O Tribunal de Contas do DF encontrou R$ 5,5 bilhões de problema nas contas de Ibaneis Rocha. A reportagem é do Estadão, publicada esta semana, mas o que os auditores descreveram por dentro é mais grave do que qualquer total.
O rombo não é um erro de caixa. É uma arquitetura. A equipe técnica do TCDF identificou quatro camadas de danos: um déficit primário de R$ 821 milhões em 2025, ou seja, o governo gastou mais do que arrecadou no ano passado; R$ 1,7 bilhão em Restos a Pagar, despesas do ano passado que não foram quitadas e agora disputam espaço com as contas de 2026; R$ 1,5 bilhão em Despesas de Anos Anteriores, categoria particularmente grave porque se trata de serviços prestados cujas notas nem chegaram a ser emitidas; e mais R$ 1,5 bilhão de pressão sobre o Iprev-DF, o instituto de previdência dos servidores, que diz não ter dinheiro para pagar aposentadorias este ano.
Os técnicos batizaram o mecanismo de "rolagem de déficit assistido". É uma expressão burocrática para uma prática simples: empurrar dívida para a frente, cumprir as regras no papel e deixar a solvência real do orçamento se deteriorar em silêncio. O GDF aparecia saudável nas planilhas enquanto fornecedores esperavam pagamento sem sequer ter emitido nota. A conta ficou para quem viesse depois.
Quem veio depois foi Celina Leão. E o secretário de Economia que ela nomeou, Valdivino de Oliveira, empossado em março, não poupou o antecessor. Usou uma expressão em francês para definir a gestão Ibaneis: laissez-faire. Deixa fazer. A Secretaria de Economia afirma que está trabalhando para reequilibrar o orçamento e promete superávit em agosto.

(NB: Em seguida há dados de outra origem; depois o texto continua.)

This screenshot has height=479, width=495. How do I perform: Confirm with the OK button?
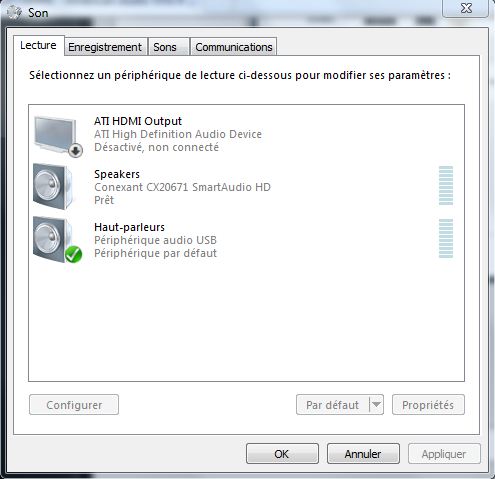pyautogui.click(x=282, y=453)
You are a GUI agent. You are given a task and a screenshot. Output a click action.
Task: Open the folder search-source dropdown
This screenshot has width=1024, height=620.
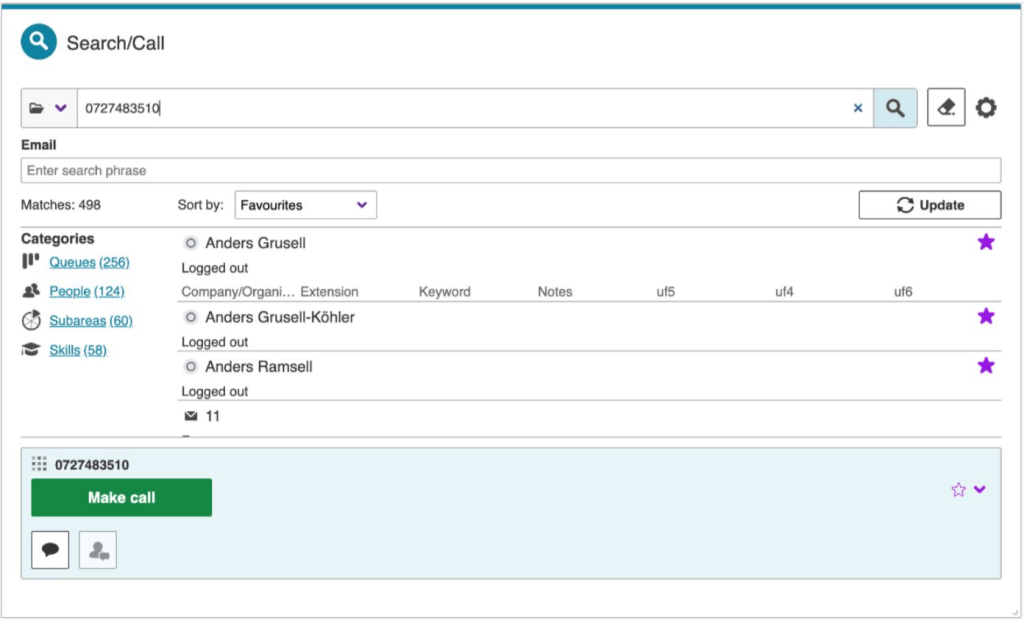pyautogui.click(x=48, y=108)
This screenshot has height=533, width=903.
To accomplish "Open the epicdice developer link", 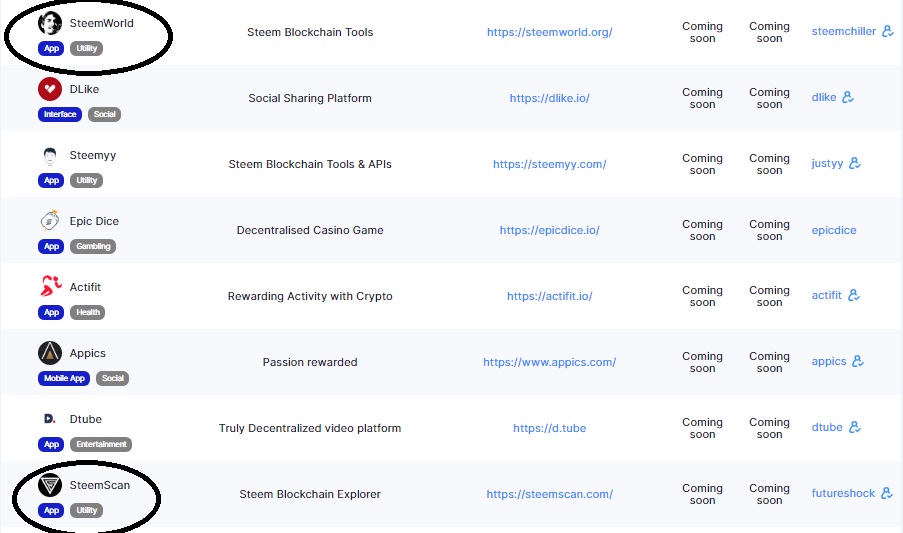I will [x=834, y=230].
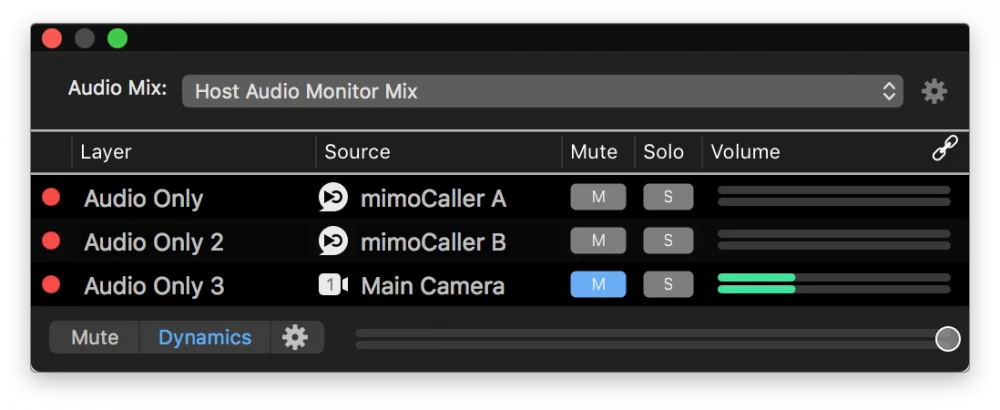This screenshot has width=1000, height=410.
Task: Click the mimoCaller B source icon
Action: pyautogui.click(x=333, y=241)
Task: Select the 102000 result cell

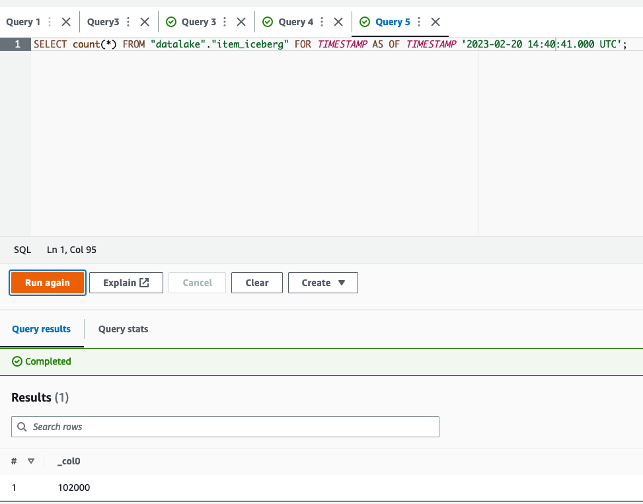Action: pos(74,487)
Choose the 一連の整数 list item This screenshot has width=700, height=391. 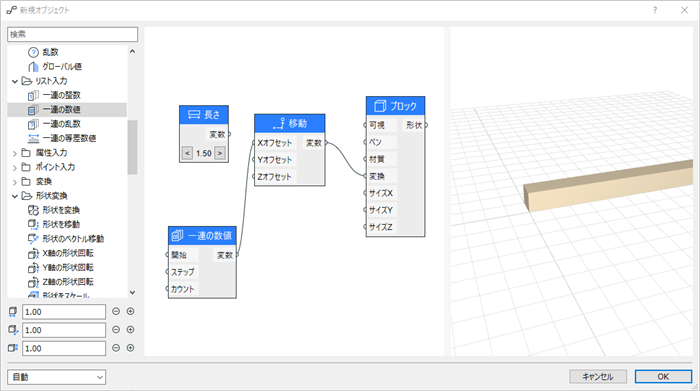point(62,95)
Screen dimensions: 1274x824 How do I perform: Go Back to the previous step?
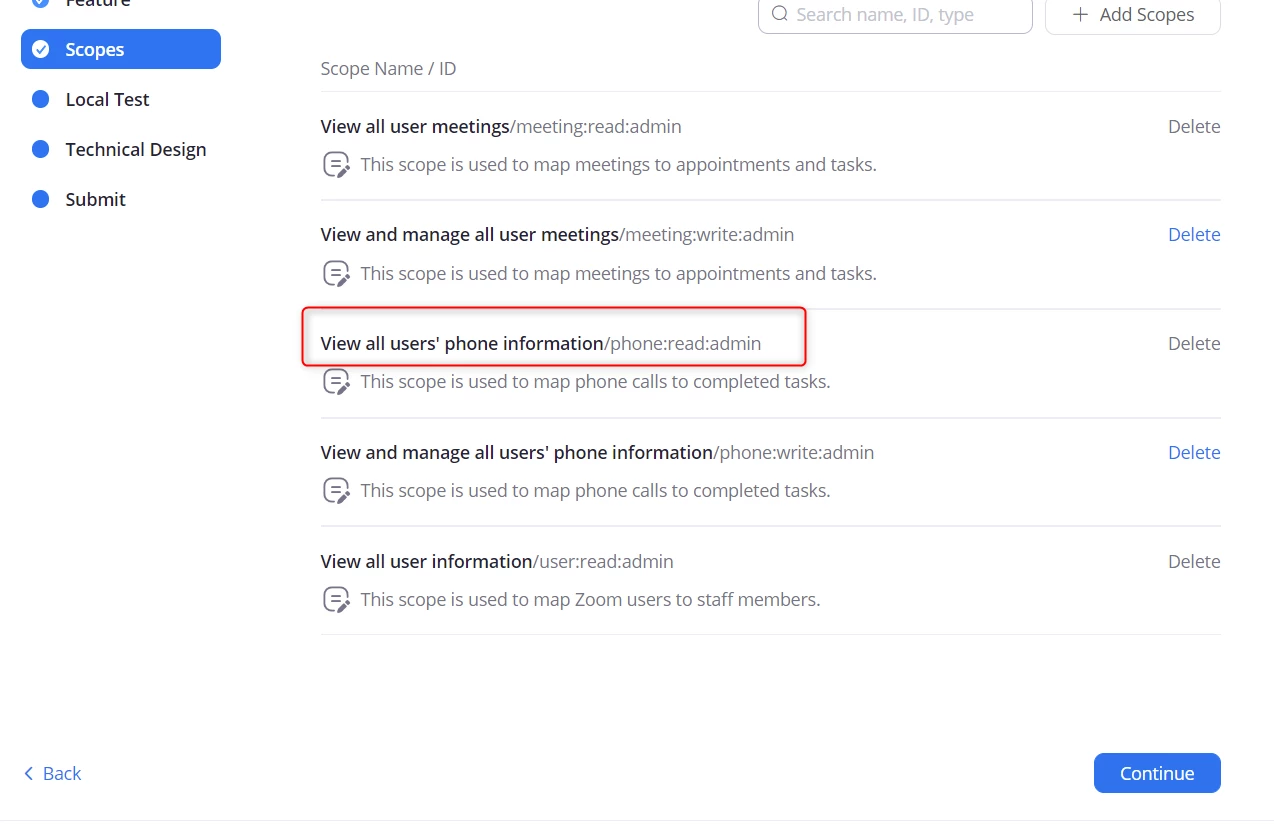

O presidente do TCDF, conselheiro Manoel de Andrade, foi mais direto ainda. Chamou a situação de "descuido, desleixo" e disse que pretende levar as contas do ex-governador a julgamento até julho. Afirmou que já rejeitou contas antes e que o tribunal tem missão a cumprir. A rejeição das contas, em último caso, significa inelegibilidade, e julho chega antes do calendário eleitoral de 2026 engolir tudo.
Ibaneis é pré-candidato ao Senado. O rombo tem data de julgamento. E o silêncio do ex-governador é a única resposta disponível.